Hugh Selby-Smith, the co-chief investment officer of Australian bottom-up value investor Talaria Capital, is similarly bearish on the market, expecting the impact of higher rates to hit earnings in coming months.
But he disagrees with the widespread view on the direction of inflation. He says that, besides pervasive fiscal spending, three other long-term trends could mean inflation will remain elevated for longer.
These include a global labour shortage, the huge investment needed to decarbonise economies, and the re-engineering of supply chains due to geopolitical concerns and after the Covid-19 pandemic.
“All of those are very credible reasons to suggest things might be more inflationary than less inflationary compared to the last 15 years,” the Melbourne-based manager says.
“The odds of inflation have increased but there’s no commensurate reallocation of assets to reflect that. The asset allocation is telling you that we are going to revert to what we had before the pandemic.”
As a value investor, Selby-Smith is used to taking a contrarian view.
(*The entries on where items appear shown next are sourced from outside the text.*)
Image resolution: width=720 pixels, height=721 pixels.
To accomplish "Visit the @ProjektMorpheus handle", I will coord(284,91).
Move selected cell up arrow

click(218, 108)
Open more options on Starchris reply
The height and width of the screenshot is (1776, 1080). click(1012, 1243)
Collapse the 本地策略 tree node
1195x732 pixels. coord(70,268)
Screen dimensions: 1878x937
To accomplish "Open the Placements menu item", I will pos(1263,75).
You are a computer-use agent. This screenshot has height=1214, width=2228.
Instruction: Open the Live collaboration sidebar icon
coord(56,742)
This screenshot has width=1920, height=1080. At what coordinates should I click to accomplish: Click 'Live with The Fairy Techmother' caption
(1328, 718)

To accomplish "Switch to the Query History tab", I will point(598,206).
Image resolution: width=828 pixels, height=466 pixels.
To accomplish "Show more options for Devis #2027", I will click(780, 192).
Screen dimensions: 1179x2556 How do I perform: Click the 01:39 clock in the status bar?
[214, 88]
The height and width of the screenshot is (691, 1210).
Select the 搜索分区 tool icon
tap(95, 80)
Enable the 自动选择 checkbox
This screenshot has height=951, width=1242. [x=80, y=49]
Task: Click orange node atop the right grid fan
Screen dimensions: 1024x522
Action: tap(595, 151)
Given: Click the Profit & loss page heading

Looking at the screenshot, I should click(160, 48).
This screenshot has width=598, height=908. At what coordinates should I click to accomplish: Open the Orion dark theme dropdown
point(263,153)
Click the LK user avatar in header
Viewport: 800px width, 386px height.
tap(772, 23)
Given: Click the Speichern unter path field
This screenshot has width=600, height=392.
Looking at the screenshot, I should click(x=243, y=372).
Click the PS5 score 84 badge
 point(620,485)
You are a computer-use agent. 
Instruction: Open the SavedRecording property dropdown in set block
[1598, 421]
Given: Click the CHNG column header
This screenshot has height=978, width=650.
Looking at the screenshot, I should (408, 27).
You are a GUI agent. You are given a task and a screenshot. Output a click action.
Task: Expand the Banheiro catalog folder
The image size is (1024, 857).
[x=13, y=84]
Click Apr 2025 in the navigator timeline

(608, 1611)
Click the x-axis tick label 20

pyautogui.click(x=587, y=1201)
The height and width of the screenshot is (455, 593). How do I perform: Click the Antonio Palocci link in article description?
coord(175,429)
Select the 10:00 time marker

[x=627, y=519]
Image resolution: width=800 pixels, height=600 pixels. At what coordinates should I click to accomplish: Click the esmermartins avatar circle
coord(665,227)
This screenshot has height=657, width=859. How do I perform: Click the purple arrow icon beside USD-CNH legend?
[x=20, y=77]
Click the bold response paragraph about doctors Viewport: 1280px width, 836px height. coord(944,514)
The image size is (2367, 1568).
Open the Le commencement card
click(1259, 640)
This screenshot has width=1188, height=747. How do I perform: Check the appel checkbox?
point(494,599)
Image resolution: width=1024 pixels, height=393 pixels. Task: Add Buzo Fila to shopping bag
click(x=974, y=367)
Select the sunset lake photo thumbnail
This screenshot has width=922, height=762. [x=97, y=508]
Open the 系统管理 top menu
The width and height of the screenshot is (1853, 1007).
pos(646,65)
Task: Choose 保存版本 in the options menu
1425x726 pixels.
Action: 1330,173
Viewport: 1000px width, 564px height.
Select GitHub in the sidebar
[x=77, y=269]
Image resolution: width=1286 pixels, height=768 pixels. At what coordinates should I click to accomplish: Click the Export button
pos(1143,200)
However, his approach shows that investors don’t have to fight the market consensus.
Selby-Smith takes the view that there is a wide range of things that can happen, but he moves ahead by focusing on the process for his worldwide search for undervalued stocks, a strategy that missed out on the extraordinary tech rally but has outperformed its benchmark.
The $1.6bn fund that Selby-Smith manages alongside Chad Padowitz has delivered 15.67 per cent for the year to June 30, higher than the MSCI World ex-Australia value index’s 14.25 per cent.